Maksudnya, pemerintah dan kaum intelektual nggak usah muluk-muluk
ngomongin kebangkitan bangsa. Yang penting bisa mendengar&memahami
keinginan rakyat. 

dr. Soetomo dkk. bergerak karena prihatin pd keadaan bangsa waktu itu.
mereka ingin mengubah nasib rakyat. idenya sederhana, rakyat bisa
hidup lebih baik dengan pendidikan.

jadi, sesuatu yang besar, bisa jadi awalnya hanya ide sederhana.

[menurut saya sih gitu] masih ruwet..?



--- In ppiindia@yahoogroups.com, Ahmad Badrudduja
<[EMAIL PROTECTED]> wrote:
>
> Tulisan Sdr. Budiman ini kok ruwet sekali ya. Apa makna paragraf
berikut ini:
> 
> Pertanyaan reflektif kepada kita adalah sedekat mana jarak kedekatan
komunikasi sehari-hari kita dengan rakyat. Sedekat apa kita bisa
memahami pesan massa rakyat. Jadi, menurut saya, konteks kebangkitan
baru ini hanya perlu disederhanakan saja, sebagai sebuah teks baru,
sedangkan mekanisme prosesual pemberian maknanya hanya perlu
direfleksikan dari pengertian pada proses yang sama pada awal
kebangkitan pertama 1908.

* [Data yang Ditampilkan]:
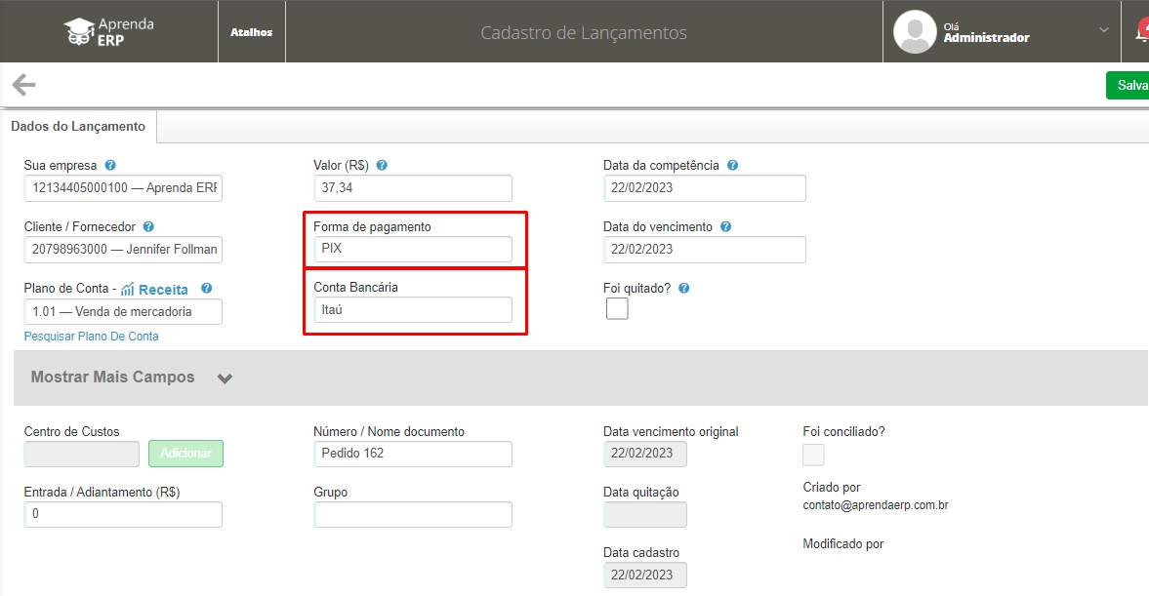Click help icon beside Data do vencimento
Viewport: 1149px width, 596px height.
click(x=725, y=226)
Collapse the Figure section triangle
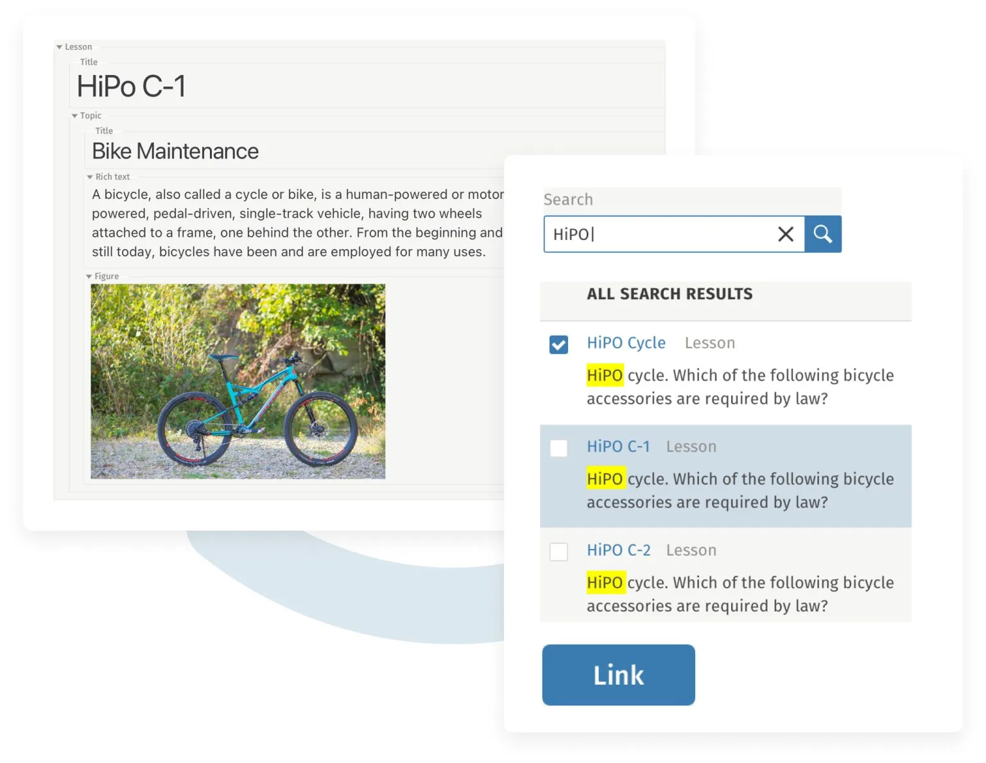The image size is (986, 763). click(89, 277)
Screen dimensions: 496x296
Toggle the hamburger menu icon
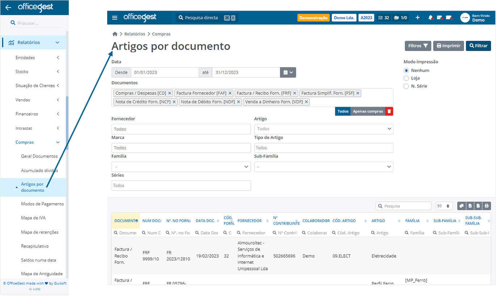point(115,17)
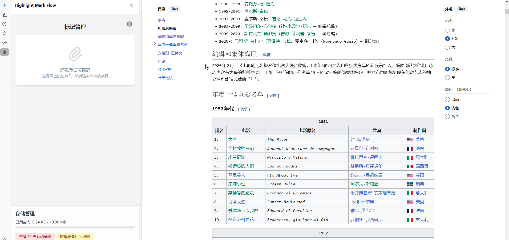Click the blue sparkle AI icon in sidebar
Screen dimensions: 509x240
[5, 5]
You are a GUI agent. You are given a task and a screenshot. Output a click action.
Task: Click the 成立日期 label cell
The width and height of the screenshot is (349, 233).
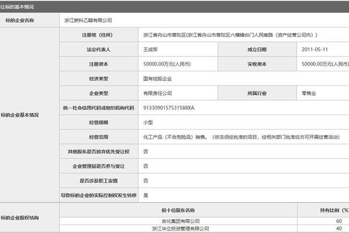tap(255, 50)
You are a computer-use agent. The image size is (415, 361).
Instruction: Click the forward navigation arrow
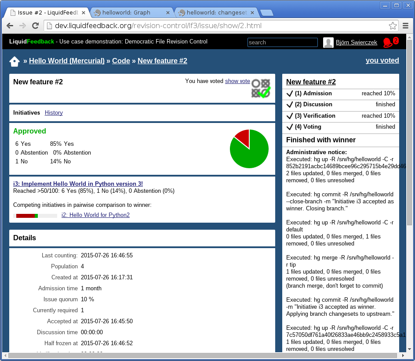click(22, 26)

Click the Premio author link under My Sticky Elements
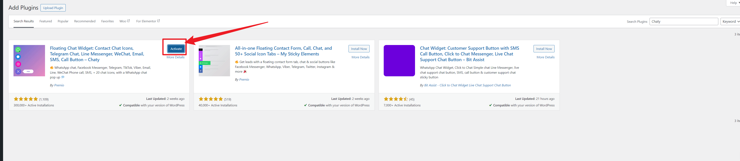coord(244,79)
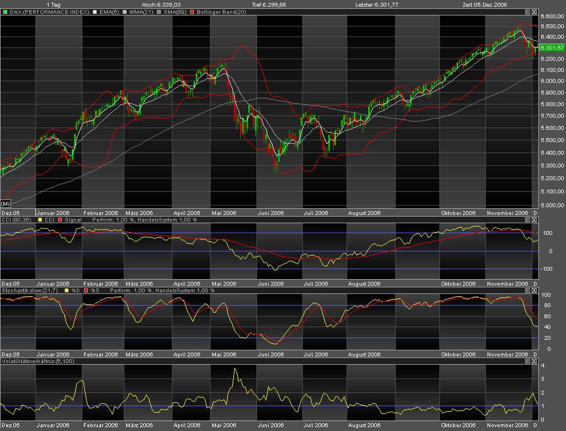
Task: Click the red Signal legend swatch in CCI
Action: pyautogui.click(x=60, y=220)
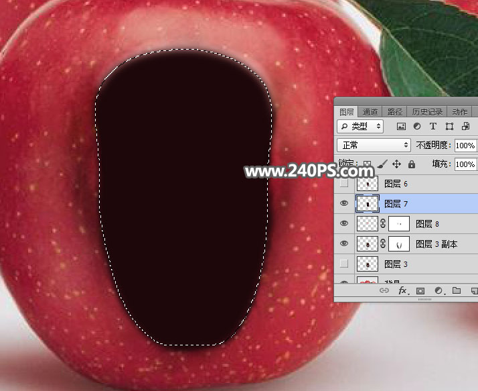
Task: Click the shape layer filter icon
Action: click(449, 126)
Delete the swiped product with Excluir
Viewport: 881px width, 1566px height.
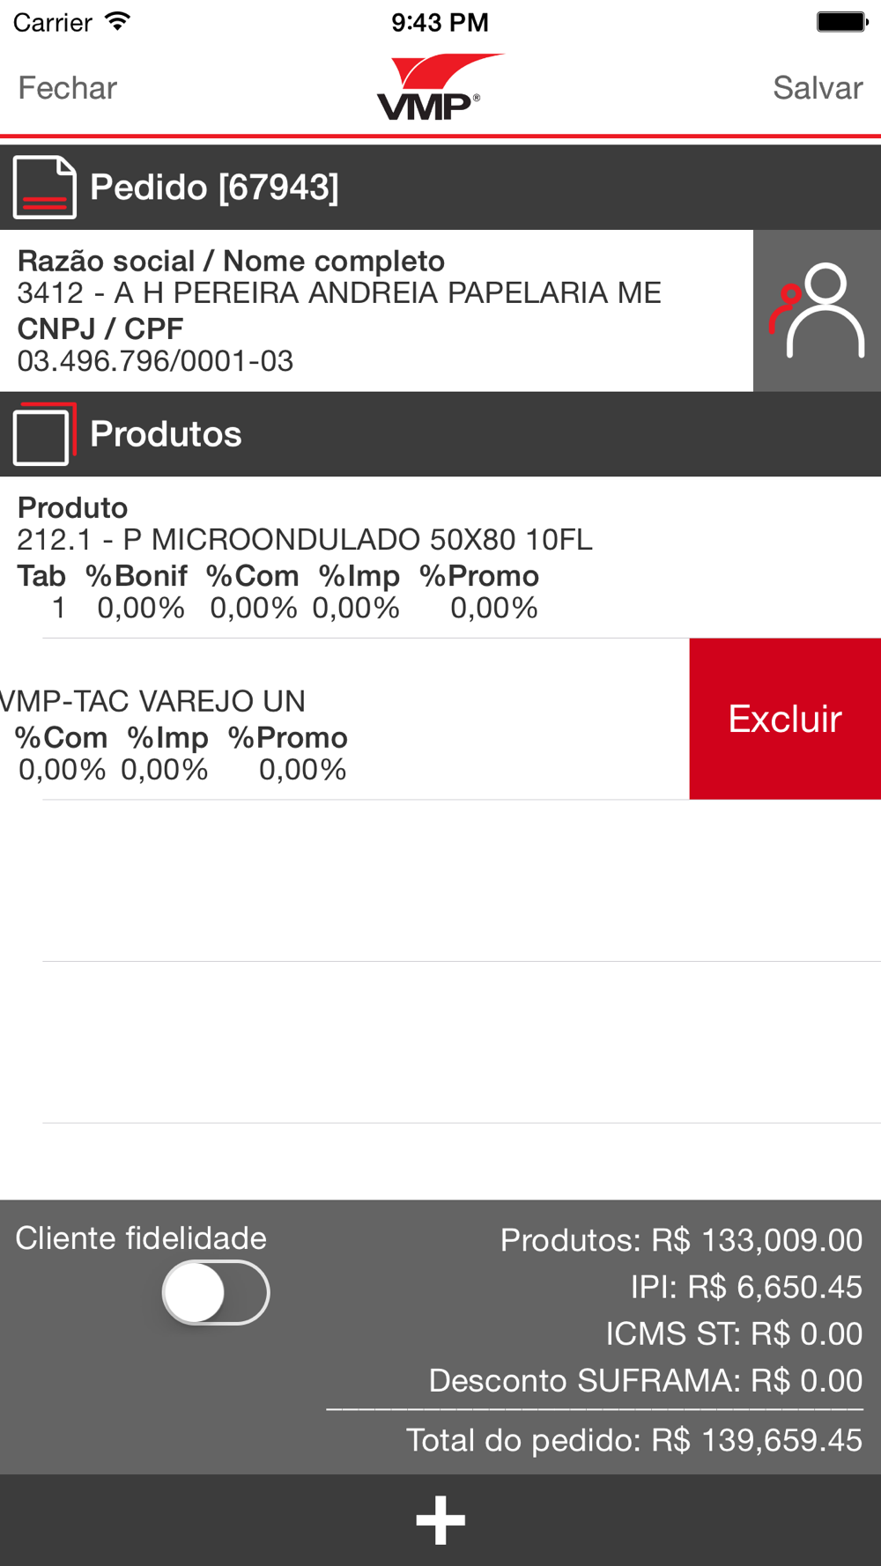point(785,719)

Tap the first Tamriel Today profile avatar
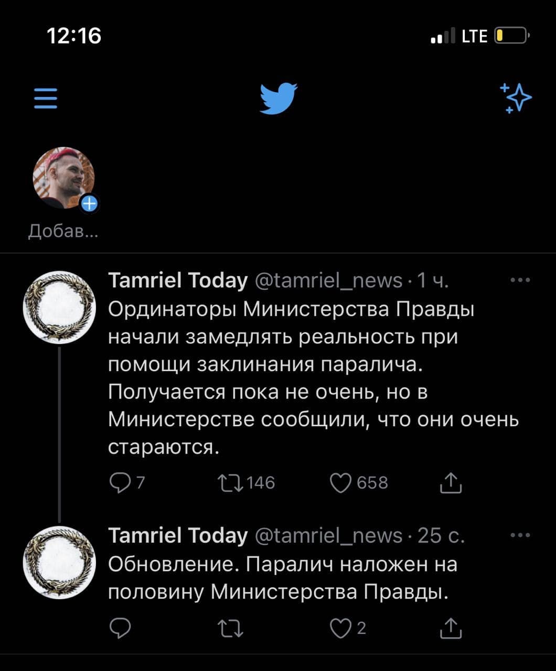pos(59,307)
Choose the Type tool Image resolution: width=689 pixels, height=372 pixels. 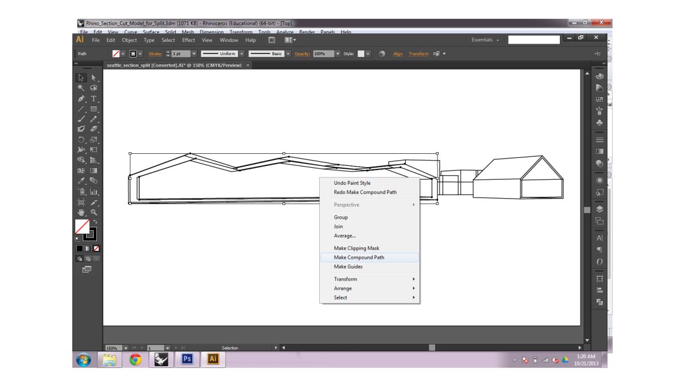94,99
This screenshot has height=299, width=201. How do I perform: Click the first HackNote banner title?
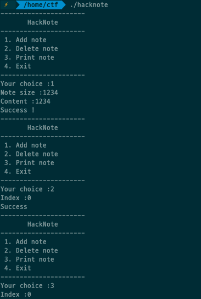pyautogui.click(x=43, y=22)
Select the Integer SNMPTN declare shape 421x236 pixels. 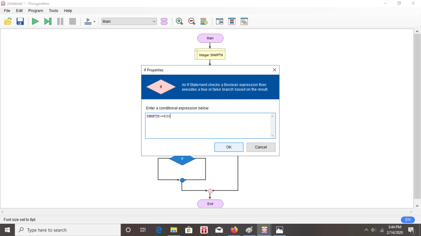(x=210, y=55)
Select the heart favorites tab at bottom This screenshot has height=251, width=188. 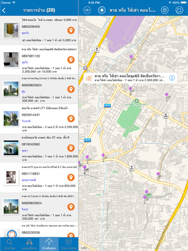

* [Sasaran Tugas]:
A - Sebutkan semua nama orang yang muncul dalam kutipan halaman.
B - Salin tanpa perubahan bagian kutipan halaman antara "dr. Soetomo dkk." dan "baik dengan pendidikan.", termasuk kedua batas tersebut.
C - Jawab pertanyaan berikut berdasarkan kutipan halaman:
(i) Mengapa dr. Soetomo dkk. bergerak?
(ii) Tahun berapa yang disebut sebagai awal kebangkitan pertama?
(iii) Di milis apa Ahmad Badrudduja mengirim tulisannya?

* [Kunci Jawaban]:
A -
dr. Soetomo
Ahmad Badrudduja
Budiman

B -
dr. Soetomo dkk. bergerak karena prihatin pd keadaan bangsa waktu itu.
mereka ingin mengubah nasib rakyat. idenya sederhana, rakyat bisa
hidup lebih baik dengan pendidikan.

C -
(i) Karena prihatin pada keadaan bangsa waktu itu.
(ii) 1908.
(iii) ppiindia@yahoogroups.com.